Recognition of the biological properties of myriad natural products has fuelled the current focus of this field, namely, the search for new drugs against trypanosomosis. One of the objective for evaluating plants for biological activity is to isolate one or more biologically active compounds that may be potentially useful in treating certain disease conditions or serve as a structural analogue (template) from which better synthetic modifications can be derived. Therefore, the leaves of V. sinaiticum were screened for the presence of different phytochemicals of therapeutic interest using chemical method with the objective of finding out the possible class of compounds present in the plant (Table 2).

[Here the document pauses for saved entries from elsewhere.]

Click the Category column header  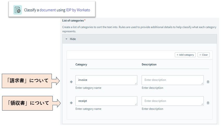coord(81,64)
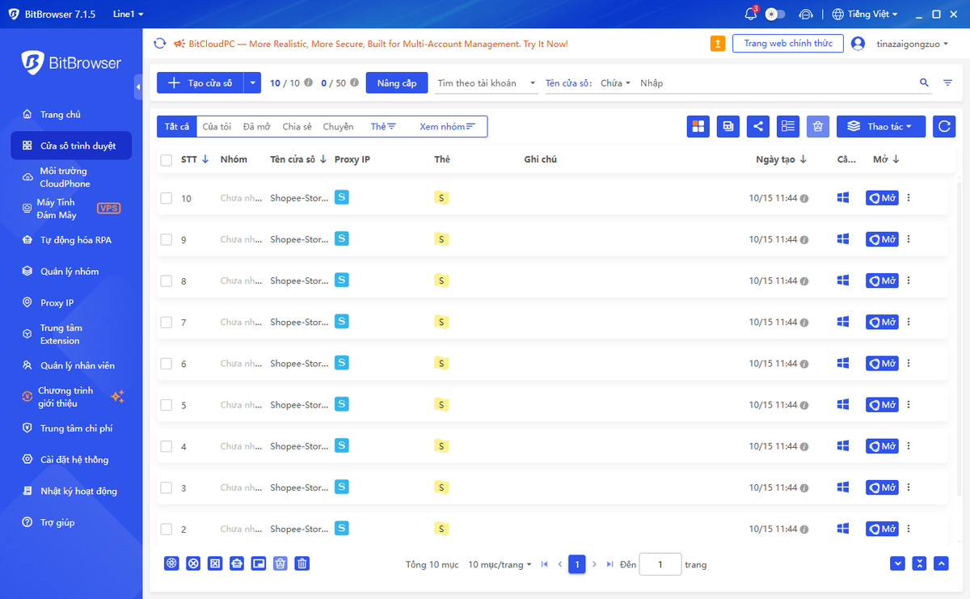Open the filter icon next to search
The image size is (970, 599).
point(948,83)
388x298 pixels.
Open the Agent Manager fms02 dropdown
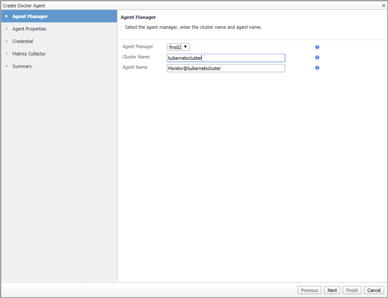(178, 47)
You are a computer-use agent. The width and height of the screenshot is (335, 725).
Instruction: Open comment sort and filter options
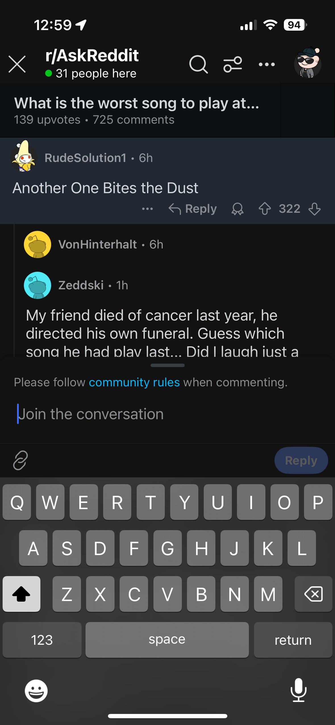[x=232, y=64]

According to the results of the phytochemical screening study, the extracts were found to show a positive test for the presence of saponins, steroids, phenols, alkaloids, glycosides, flavonoids and tannins, while methanol extract of V. sinaiticum showed positive test for the presence of steroids, phenols, glycosides, flavonoids and tannins, the aqueous extract showed a negative result for the same test.

Numerous in vitro and in vivo studies conducted on the antitrypanosomal activities of the class of compounds listed above reported the potential of each class of compounds in killing or inhibiting the growth of wide ranges of trypanosomes. The results of phytochemical screening had shown that methanol extract V. sinaiticum contain phenolic compounds. Phenolics and polyphenols have been reported in the literature to have antitrypanosomal potential by inhibiting the trypanosome alternative oxidase (TAO) [64].

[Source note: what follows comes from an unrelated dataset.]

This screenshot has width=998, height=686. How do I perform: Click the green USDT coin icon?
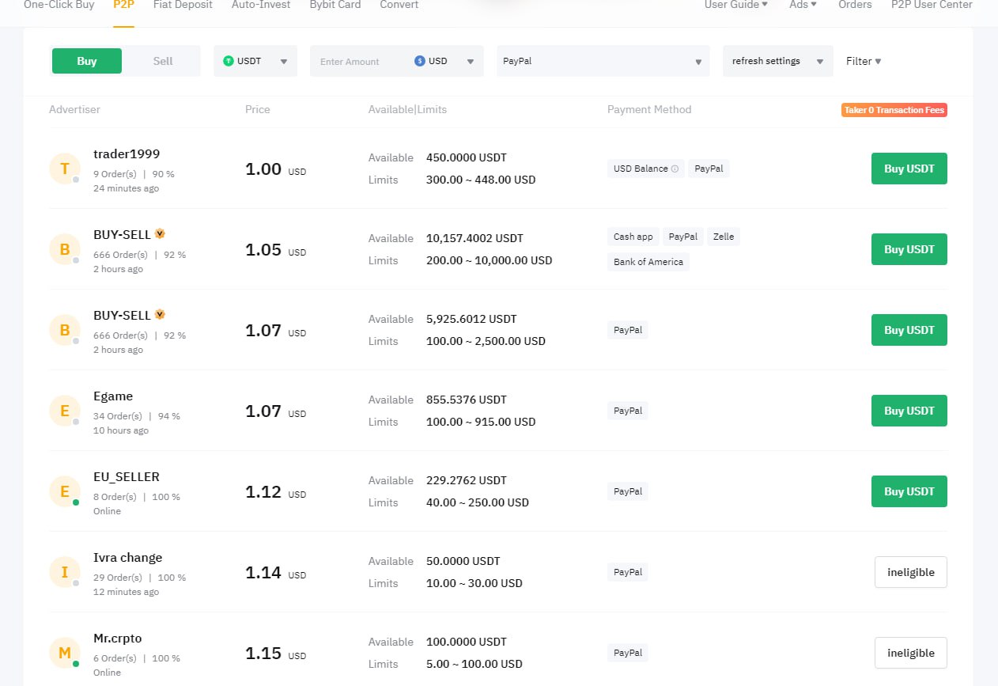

The presence of flavonoids in methanol extract of V. sinaiticun is in agreement with the report Afifi et al. [42], who reported the occurrence of two flavonolignans, hydrocarpin and sinaiticin, as well as two flavones, chrysoeriol and luteolin in the same plant. And it has been known that flavonoids and flavonoid-derived plant natural products are effective antitrypanosomal substances against different trypanosome species [29,65].

In addition, the finding of alkaloids in aqueous extract of V. sinaiticum concurs with the findings of Samia et al. [66], who reported the presence of alkaloids in Verbascum species. Also, saponins (mullinsaponins) were isolated from the same plant by Tatli et al. [67]. The positive test for glycosides in the methanol extract of V. sinaiticum in this study coincide with the report of Elgindi et al. [68], who reported the occurrence of phenylethanoid glycoside, verbascoside (acteoside) in V. sinaiticum.

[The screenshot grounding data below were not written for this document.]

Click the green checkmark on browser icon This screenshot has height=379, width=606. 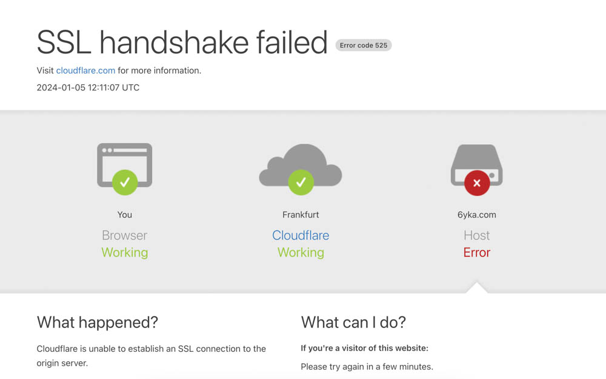tap(125, 182)
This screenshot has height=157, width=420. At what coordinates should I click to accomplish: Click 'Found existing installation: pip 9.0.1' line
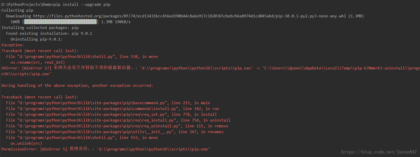pyautogui.click(x=49, y=33)
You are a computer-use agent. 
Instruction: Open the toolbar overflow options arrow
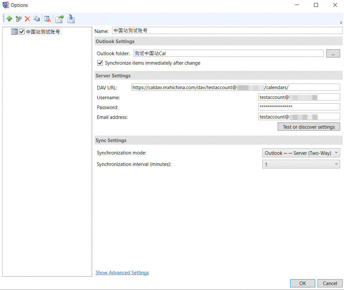(341, 23)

Therefore, the observed in vitro antitrypanosomal activity of V. sinaiticum might be attributed to either the individual class of compounds present in each herb, or to the synergistic effect that each class of compounds exert to give the observed biological activity. Hence, further in-depth investigations should be carried out to resolve this issue.

Parasites motility constitutes a relatively reliable indicator of viability of most trypanosomes [69] and a complete elimination or reduction in motility of trypanosomes when compared to the control could be taken as index of trypanocidal activity [58]. V. sinaiticum crude leaf extracts had shown considerable in vitro antitrypanosomal activity, with the methanol extracts exhibiting the highest activity than the aqueous extract. The in vitro antitrypanosomal activity of the aqueous and methanol extract of V. sinaiticum at 4 mg/ml concentration which ceased motility of parasites within 50 and 60 min is in agreement with in vitro antitrypanosomal activity of Pseudocedrella kotschi which similarly immobilized motility of T. congolense at 4 mg/ml concentration within 55 min of incubation [15].

The mechanism by which the extracts immobilized or reduced motility of the trypanosomes is not known at this stage of the work. However, accumulated evidences suggested that many natural products exhibited their antitrypanosomal activity by virtue of their interference with the redox balance of the parasites acting either on the respiratory chain or on the cellular defenses against oxidative stress [15,70,71].

Respiration of trypanosomes is obligatory for their motility as well as for managing the energy reserve required for the synthesis of the variable surface glycoproteins. The inhibition of cellular and mitochondrial respiration by any chemotherapeutic agent will obviously compromise all the energy dependent processes. This was confirmed by the microscopy of the trypanosomes, which showed a cessation or reduction in motility after incubation with different concentrations of extracts [72].

It is not known why 2 mg/ml aqueous extract V. sinaiticum reduced trypanosome motility (within 70 min) but could not completely eliminate motility. However, it appears reasonable to speculate that these extracts may belong to the group that acts by static action affecting growth and multiplication of trypanosomes rather than eliminating them altogether. The positive control diminazine aceturate immobilized trypanosomes within 20, 30 and 60 min at test concentrations of 4, 2, 1 mg/ml, respectively. This finding is not in agreement with Maikai [25], in which even lower concentration 0.1 mg/ml of diminazine aceturate ceased motility of the trypanosomes within 20 min. The difference might be due to the T. congolense isolate that could have developed resistance to the drug as reported by Chaka and Abebe [73]. Comparison analysis revealed that the standard drug exhibited superior in vitro antitrypanosomal activity even at lower concentration (2 mg/ml) when compared to the extracts. This is consistent with several reports made on other medicinal plant extracts [16,29,54,61,74].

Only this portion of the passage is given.